L3HCTF-re复现

这个比赛的题看起来难，但是考察的知识点比较浅，属于那种不会是真的不会，会了秒起来很快的。。。而我刚好什么都不会，当时只做出来一道QAQ。还有一个安卓，一个CPP虚拟机和迷宫，不想复现了QAQ

TemporalParadox

进入主函数发现有花指令：

去掉，然后成功反编译主函数：

逻辑很清楚，time为时间戳，如果时间戳在1751990400和1752052051就使用哈希函数对时间加密并输出字符串类似于salt=tlkyeueq7fej8vtzitt26yl24kswrgm5&t=1751994277&r=101356418&a=1388848462&b=441975230&x=1469980073&y=290308156并输出最后的hex值，如果不在，则直接要求输入这个字符串并令其哈希后的hex结果与8a2fc1e9e2830c37f8a7f51572a640aa比较。

因此，可以通过idapython，爆破每步的时间戳，在时间戳处于1751990400和1752052051的情况下，程序本身就会打印字符串和hex结果，通过比较该结果即可获取正确字符串（先将时间比较patch掉，方便爆破）

exp：

import idaapi
import ida_dbg
import idc
import struct

OFFSET_VAR_120 = -0x40
OFFSET_VAR_140 = -0x60

# 以下内容需要根据具体地址设置
BP_TIME  = 0x7FF7C16619A2
BP_CHECK = 0x7FF7C1661DB4
BP_BACK  = 0x7FF7C1661D16

TIME_START   = 1751990400
TIME_END     = 1752052051
current_time = TIME_START

def read_c_string(ea):
    """从调试进程内存读取以 0 结尾的 C 字符串"""
    s = b""
    while True:
        b = idaapi.dbg_read_memory(ea, 1)
        if not b or b == b"\x00":
            break
        s += b
        ea += 1
    return s

class MyDbgHooks(idaapi.DBG_Hooks):
    def dbg_bpt(self, tid, ea):
        global current_time

        if ea == BP_TIME:
            if current_time > TIME_END:
                print("[*] time 超出上限，重置为 START")
                current_time = TIME_START

            idc.set_reg_value(current_time, "RAX")
            # RAX = current_time
            print(f"[*] BP_TIME hit @0x{ea:X}, RAX ← {current_time}")
            current_time += 1
            ida_dbg.continue_process()
            return 0
        if ea == BP_CHECK:
            rbp = idaapi.get_reg_val("RBP")

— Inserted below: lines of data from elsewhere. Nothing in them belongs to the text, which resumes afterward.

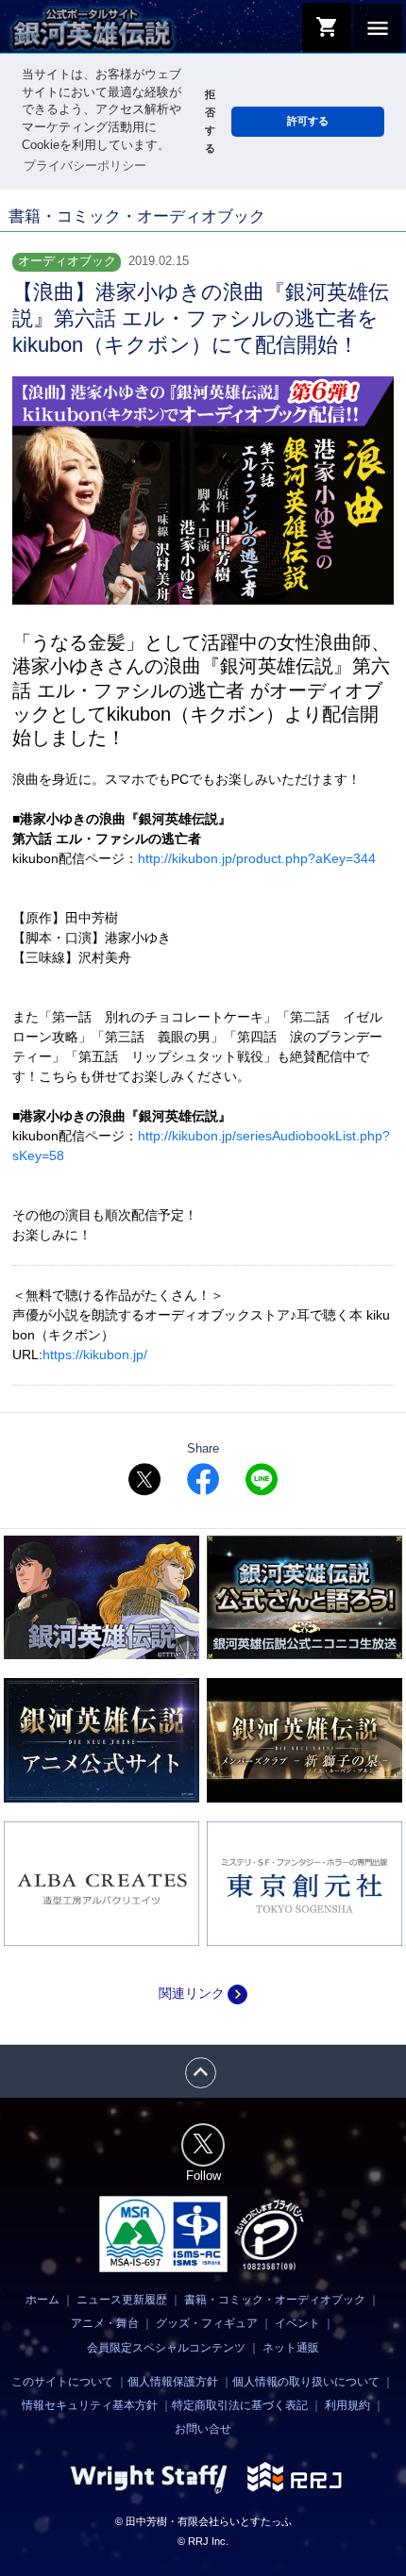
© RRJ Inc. (203, 2541)
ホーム (42, 2299)
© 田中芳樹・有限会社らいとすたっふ (203, 2521)
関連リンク (203, 1993)
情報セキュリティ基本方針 (90, 2405)
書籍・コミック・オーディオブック (274, 2299)
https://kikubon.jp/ (94, 1354)
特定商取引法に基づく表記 (240, 2405)
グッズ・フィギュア (207, 2323)
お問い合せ (203, 2428)
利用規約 (347, 2405)
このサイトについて (62, 2381)
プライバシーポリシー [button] (85, 166)
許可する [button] (308, 120)
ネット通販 (290, 2347)
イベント (297, 2323)
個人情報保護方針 (172, 2381)
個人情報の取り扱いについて (306, 2381)
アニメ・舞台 (105, 2323)
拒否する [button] (210, 121)
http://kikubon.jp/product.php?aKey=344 (257, 858)
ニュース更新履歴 (121, 2299)
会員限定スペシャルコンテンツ (166, 2347)
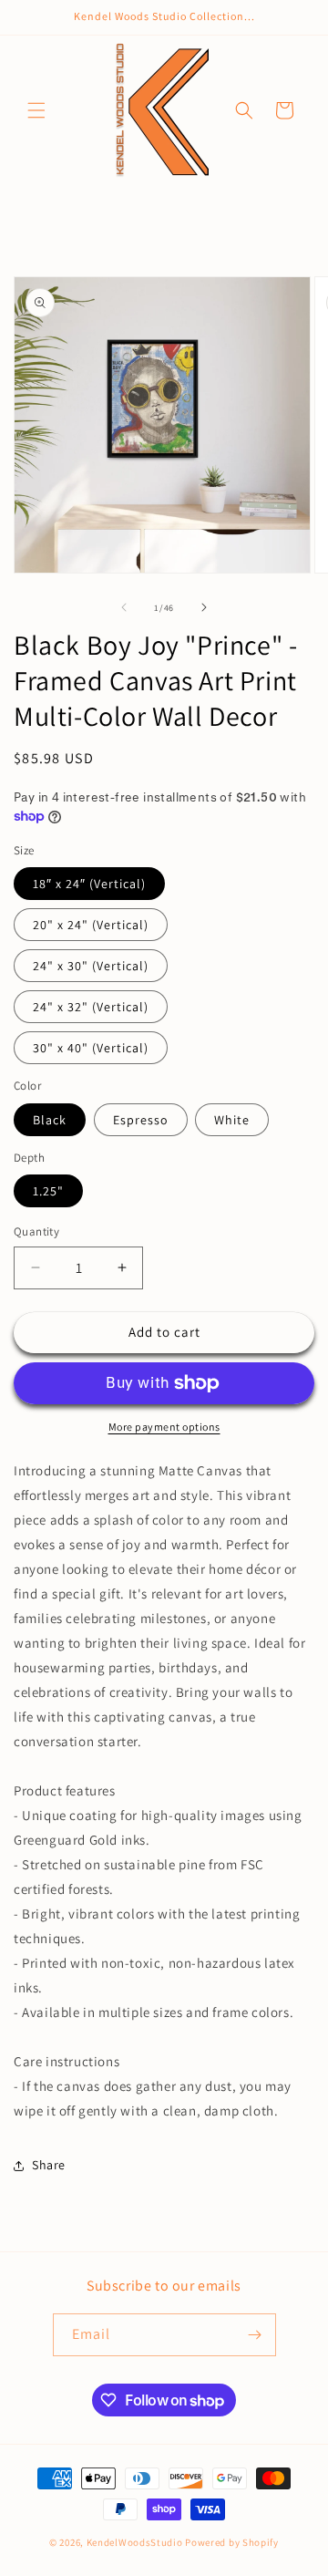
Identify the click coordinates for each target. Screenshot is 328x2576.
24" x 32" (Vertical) (91, 1006)
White (232, 1120)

            buf1 = idaapi.dbg_read_memory(rbp + OFFSET_VAR_120, 8)
            buf2 = idaapi.dbg_read_memory(rbp + OFFSET_VAR_140, 8)
            addr1 = struct.unpack("<Q", buf1)[0]
            addr2 = struct.unpack("<Q", buf2)[0]

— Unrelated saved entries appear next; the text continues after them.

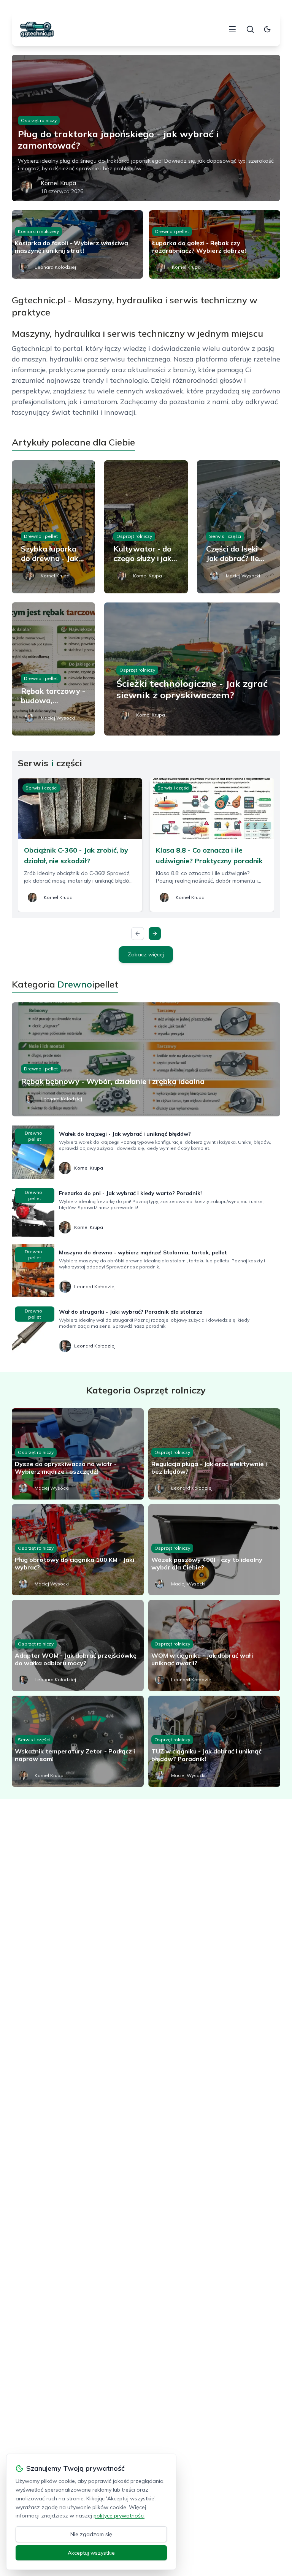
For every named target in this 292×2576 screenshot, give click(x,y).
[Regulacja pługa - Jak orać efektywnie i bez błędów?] (214, 1454)
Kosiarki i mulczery (38, 231)
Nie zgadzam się (91, 2534)
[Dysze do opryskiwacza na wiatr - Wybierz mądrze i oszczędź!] (78, 1454)
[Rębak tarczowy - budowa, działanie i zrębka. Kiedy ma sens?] (53, 669)
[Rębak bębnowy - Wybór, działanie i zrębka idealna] (146, 1059)
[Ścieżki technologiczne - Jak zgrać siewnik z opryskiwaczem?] (192, 669)
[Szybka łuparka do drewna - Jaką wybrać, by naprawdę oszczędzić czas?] (53, 526)
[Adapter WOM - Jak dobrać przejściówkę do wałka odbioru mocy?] (78, 1645)
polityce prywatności (119, 2515)
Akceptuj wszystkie (91, 2552)
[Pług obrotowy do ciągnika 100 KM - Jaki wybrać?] (78, 1549)
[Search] (250, 29)
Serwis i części (225, 536)
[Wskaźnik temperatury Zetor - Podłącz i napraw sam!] (78, 1741)
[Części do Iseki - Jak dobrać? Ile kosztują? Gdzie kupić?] (239, 526)
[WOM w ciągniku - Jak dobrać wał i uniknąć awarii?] (214, 1645)
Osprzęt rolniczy (39, 120)
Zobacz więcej (146, 954)
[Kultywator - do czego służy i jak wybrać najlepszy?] (146, 526)
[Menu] (232, 29)
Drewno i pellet (172, 231)
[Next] (155, 933)
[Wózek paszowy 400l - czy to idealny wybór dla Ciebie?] (214, 1549)
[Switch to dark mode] (267, 29)
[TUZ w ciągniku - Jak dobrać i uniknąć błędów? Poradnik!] (214, 1741)
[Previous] (137, 933)
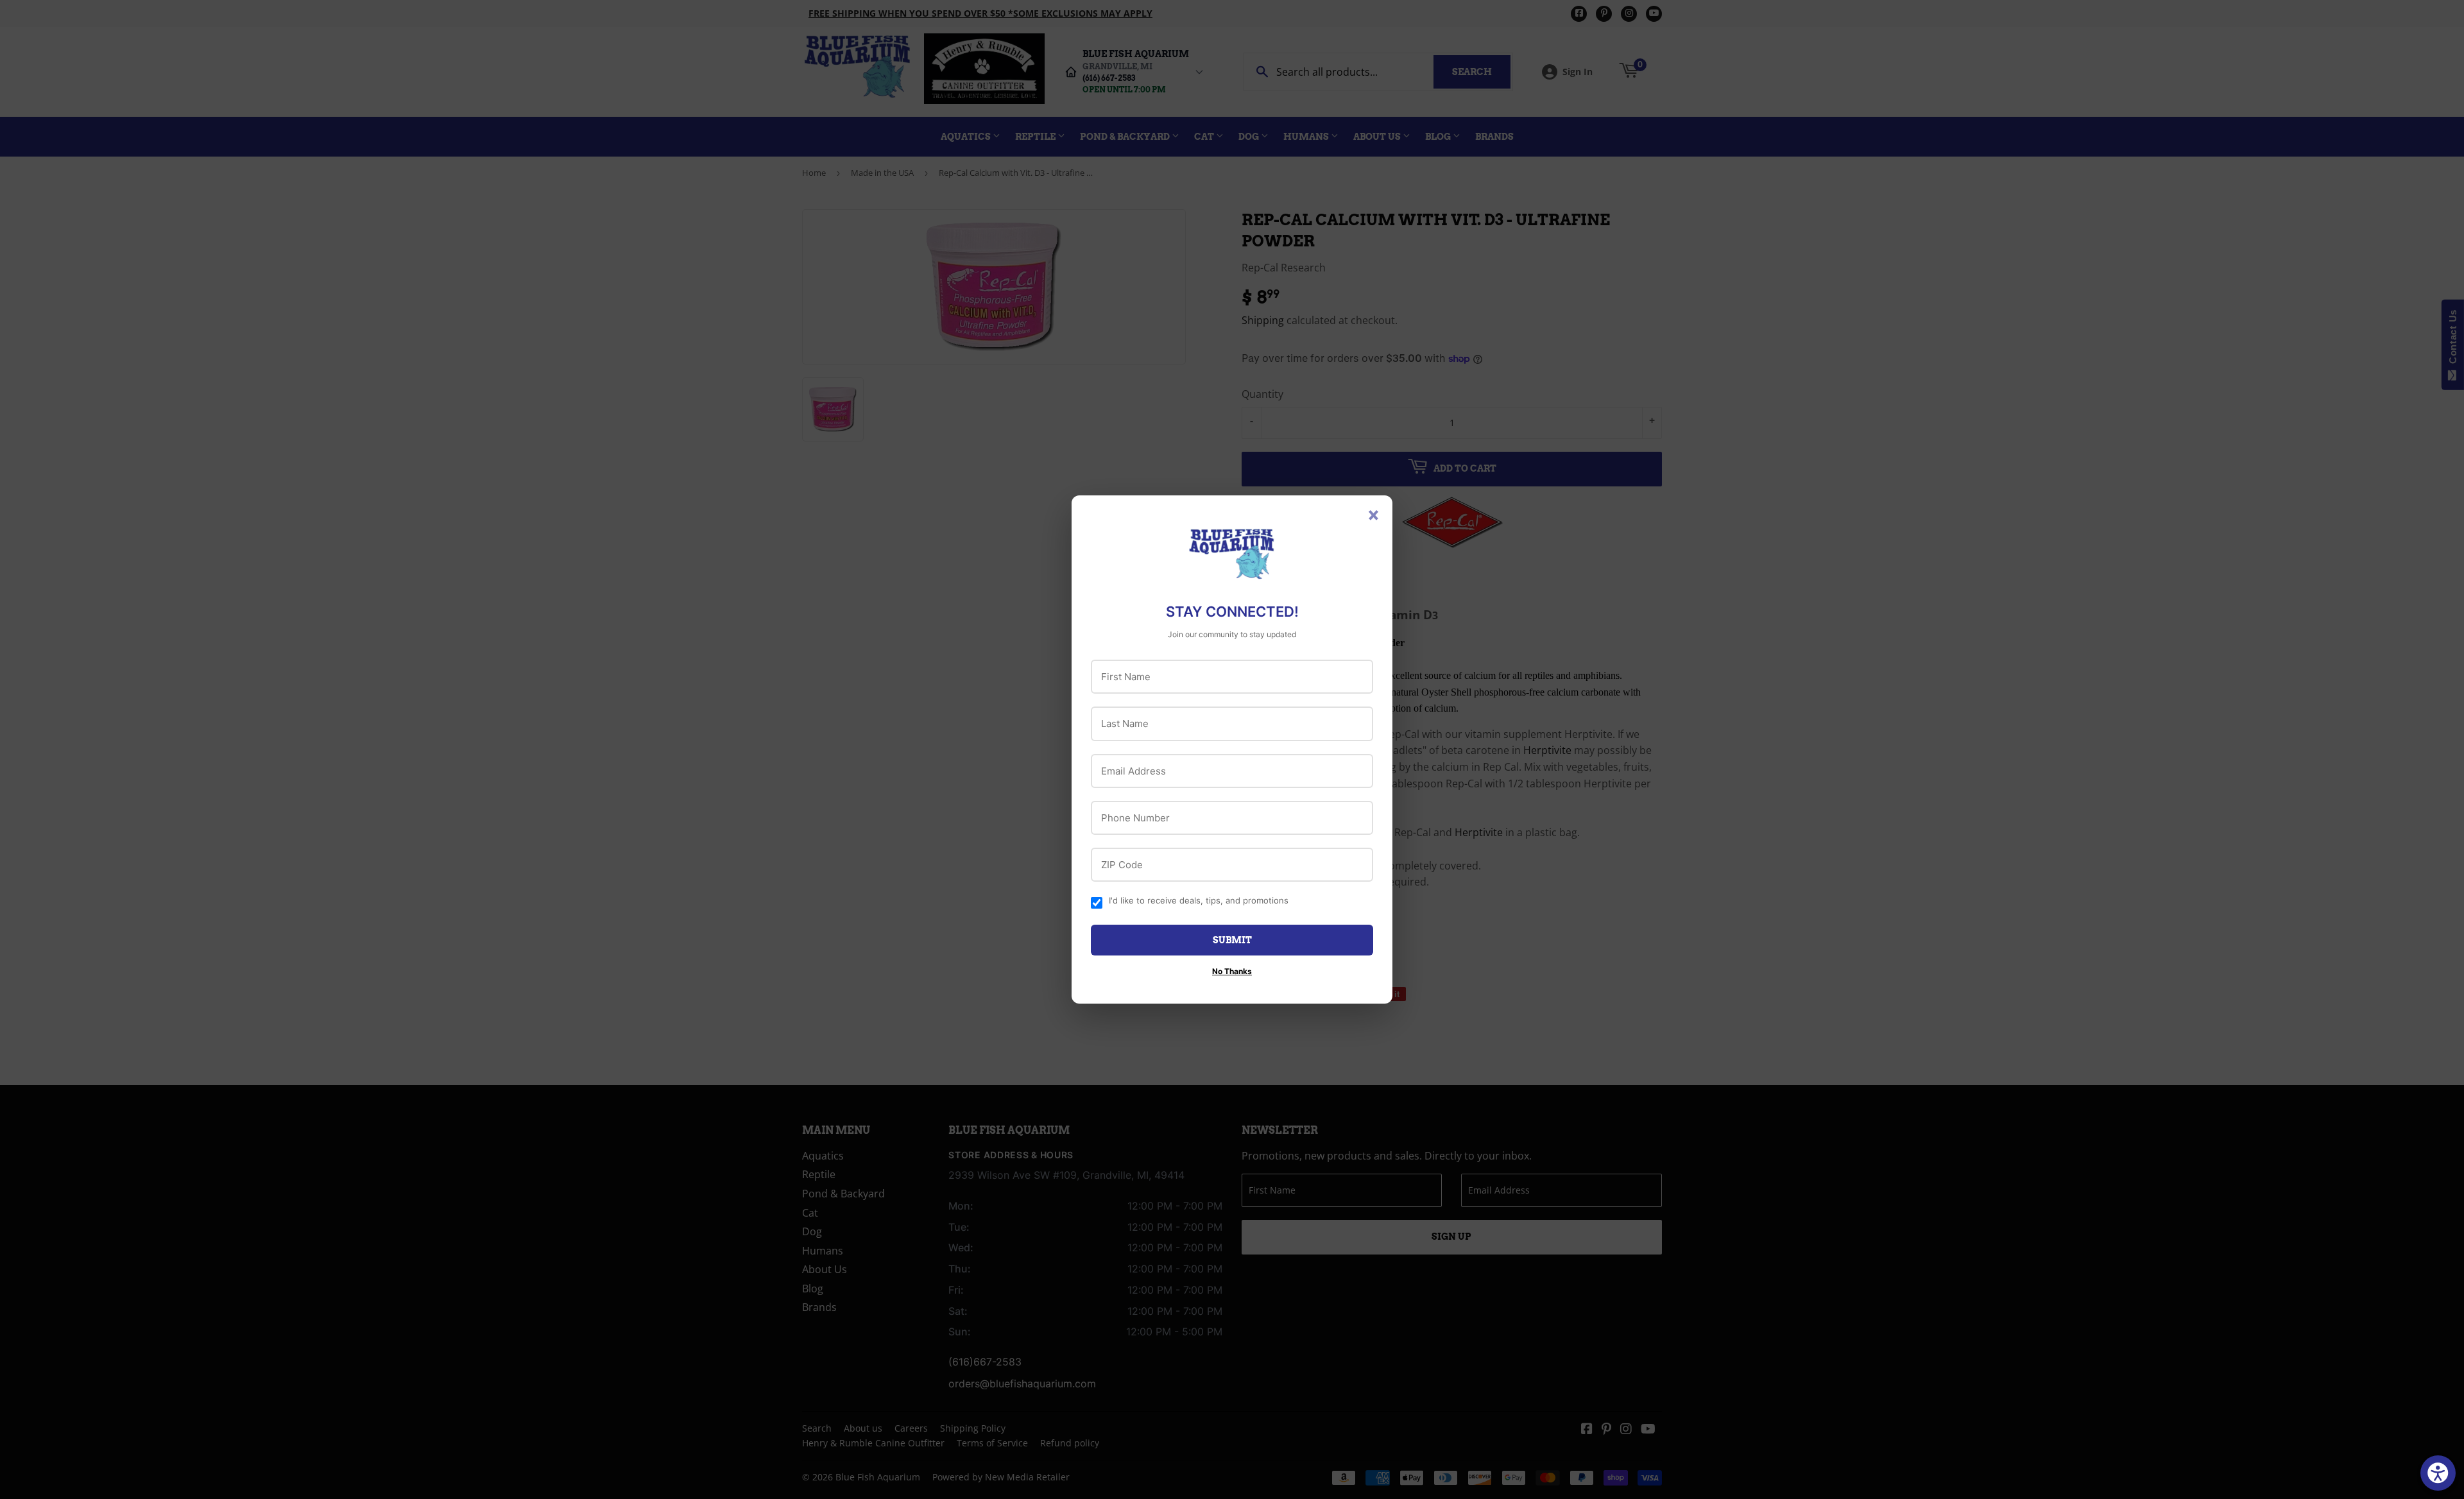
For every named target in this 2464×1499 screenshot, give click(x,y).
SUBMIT (1232, 940)
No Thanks (1232, 971)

            s1 = read_c_string(addr1)
            s2 = read_c_string(addr2)
            print(f"[*] BP_CHECK hit @0x{ea:X}\n    str1 = {s1}\n    str2 = {s2}")

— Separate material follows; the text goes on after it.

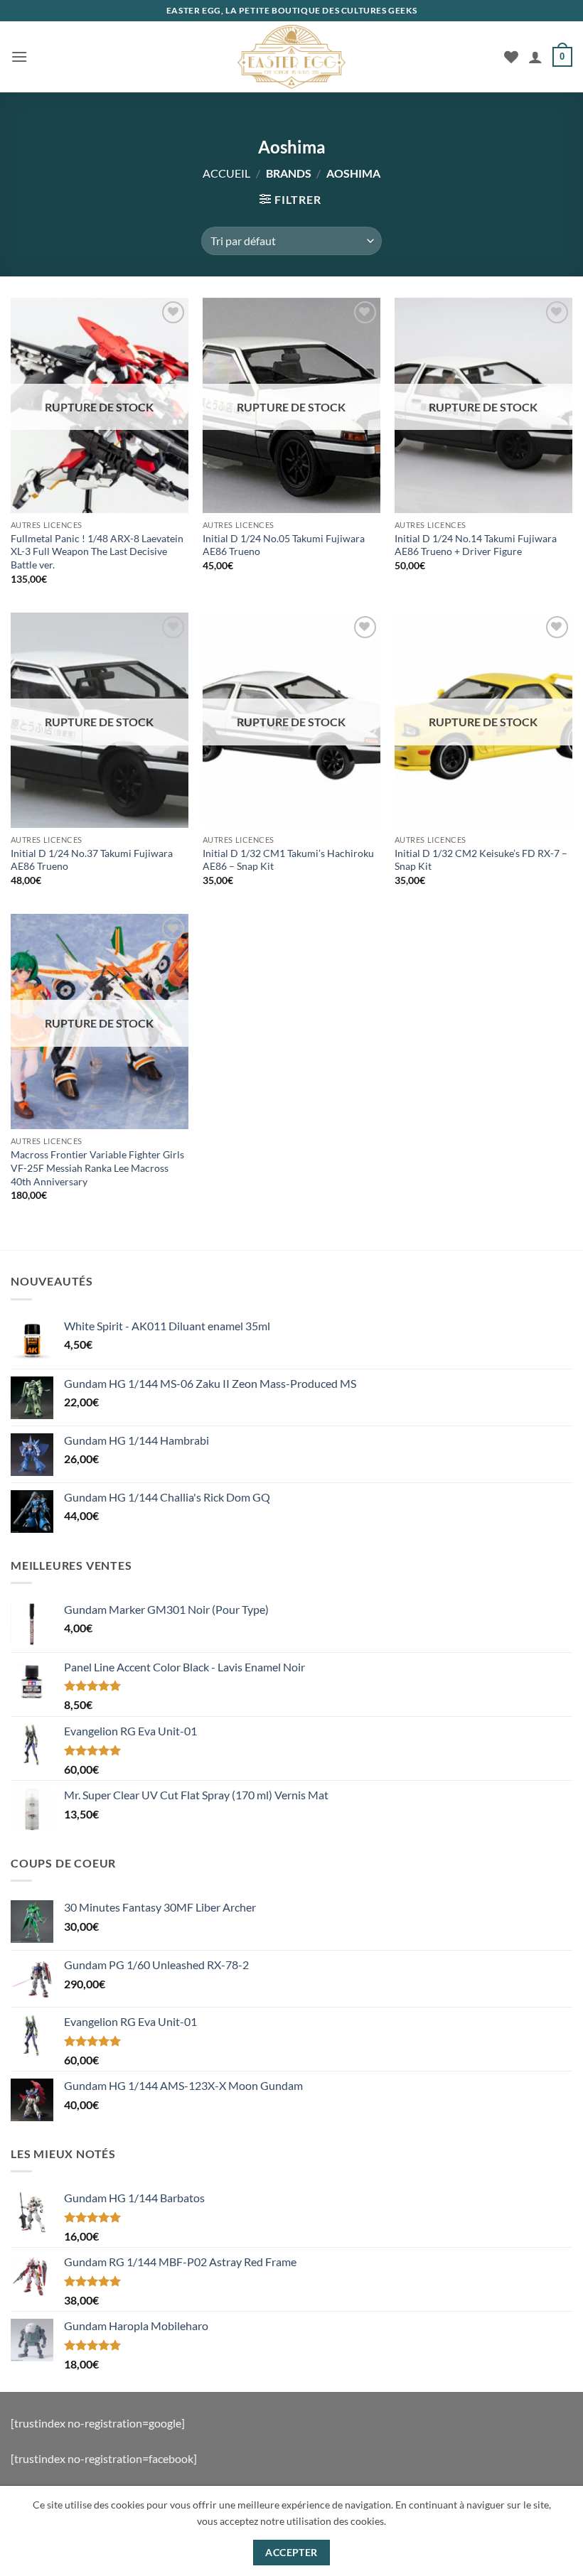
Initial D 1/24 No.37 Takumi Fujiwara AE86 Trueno (92, 860)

            if s1 == b"8a2fc1e9e2830c37f8a7f51572a640aa":
                print("[+] 验证通过!", s2.decode(errors="ignore"))
                import hashlib
                print(f"L3HCTF{{{hashlib.sha1(s2).hexdigest()}}}")
                ida_dbg.request_terminate_process()
                idaapi.qexit(0)
            else:
                print("[-] 验证失败，跳回 0x%X" % BP_BACK)
                idc.set_reg_value(BP_BACK, "RIP")
                ida_dbg.continue_process()

            return 0
        return 1

hooks = MyDbgHooks()
hooks.hook()

idc.add_bpt(BP_TIME)
idc.add_bpt(BP_CHECK)

print(f"[*] 已设 BP_TIME  @0x{BP_TIME:X}")
print(f"[*] 已设 BP_CHECK @0x{BP_CHECK:X}")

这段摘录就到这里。